Using AI Writing Tools Part 3
Parts 1 and 2 of this series had to do with generating free completely new images using requests by the user to produce images from stunning to amusing. In Part 3, I will be covering the growth of AI-Powered Writing.
AI Writing, What Is It?
There are several types of AI writing assistants and you are probably using one or two right now. Programs like Microsoft Editor and Grammarly are two of them. They are more of an assistant than a text-generating program.
AI writing assistants can correct spelling, grammar, punctuation, content, and readability. Giving you feedback allows you to generate better end results.
AI Writing Generators
Like the image generators discussed in my previous articles, AI Writing Generators can create something just by imputing a prompt. Besides Bing’s ChatGPT, there is Google Bard, and GitHub Copilot which does not restrict itself to AI writing but will also write code.

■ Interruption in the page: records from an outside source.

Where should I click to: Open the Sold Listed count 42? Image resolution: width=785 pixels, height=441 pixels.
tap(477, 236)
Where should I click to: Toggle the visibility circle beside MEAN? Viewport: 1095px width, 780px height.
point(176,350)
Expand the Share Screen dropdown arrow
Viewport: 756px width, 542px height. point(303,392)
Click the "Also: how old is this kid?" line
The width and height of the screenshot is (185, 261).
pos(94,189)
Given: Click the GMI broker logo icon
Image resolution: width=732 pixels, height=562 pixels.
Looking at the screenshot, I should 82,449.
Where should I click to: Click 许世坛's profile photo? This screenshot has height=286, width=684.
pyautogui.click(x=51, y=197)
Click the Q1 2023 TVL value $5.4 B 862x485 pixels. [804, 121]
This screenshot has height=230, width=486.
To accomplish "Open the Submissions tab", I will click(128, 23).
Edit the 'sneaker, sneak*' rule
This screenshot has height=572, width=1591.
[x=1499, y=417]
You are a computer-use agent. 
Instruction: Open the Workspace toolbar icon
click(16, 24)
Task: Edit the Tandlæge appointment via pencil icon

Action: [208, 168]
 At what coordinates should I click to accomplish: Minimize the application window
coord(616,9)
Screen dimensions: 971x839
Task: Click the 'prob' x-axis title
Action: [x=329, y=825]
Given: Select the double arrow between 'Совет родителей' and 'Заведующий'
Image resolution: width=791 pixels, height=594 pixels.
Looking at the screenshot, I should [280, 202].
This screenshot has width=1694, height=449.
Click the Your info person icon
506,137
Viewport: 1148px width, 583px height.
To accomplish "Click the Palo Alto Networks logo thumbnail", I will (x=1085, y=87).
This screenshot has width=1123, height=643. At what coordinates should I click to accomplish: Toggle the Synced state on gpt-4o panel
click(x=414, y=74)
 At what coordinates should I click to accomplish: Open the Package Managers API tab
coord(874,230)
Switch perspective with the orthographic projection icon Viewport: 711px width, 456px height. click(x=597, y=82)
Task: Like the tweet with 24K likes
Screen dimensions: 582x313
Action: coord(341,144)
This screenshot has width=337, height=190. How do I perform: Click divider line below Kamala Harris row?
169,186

A useful free version FreeQuillbot will, with very little prompting, will write you a Headline, Title, List, or Paragraph. In addition, you can request a Random length, longest, shortest, or even give it an approximate word count request. I would have a hard time counting the number of times I had nothing but blank come up when trying to come up with a title for an article. Some results are shown below:
Then, using the same question used in the image above Why should I use AI writing generators I instructed it that I wanted a paragraph with an approximate word count of 75 words and it quickly generated the following:
“AI writing tools like ChatGPT are lately a big topic of conversation, and their future looks promising. AI can help more effectively automate the writing and publication of content. You can also use Content to measure the impact of AI-written content and make decisions on future content creation. With accurate, sophisticated content produced in bulk and much quicker than manually produced it’s not surprising to see AI-written tools rise in popularity.”
Is This Cheating?
I find this to be an impressive feat and one of the first questions you have to ask is: Is this cheating? I personally think so or at least it has the potential to be. Particularly if you use the generated response word for word and claim it as your own.
What Does AI Think?
I asked those questions to both Quillbot and Google’s Bard and as expected they not only had different views, they had different results each time I asked.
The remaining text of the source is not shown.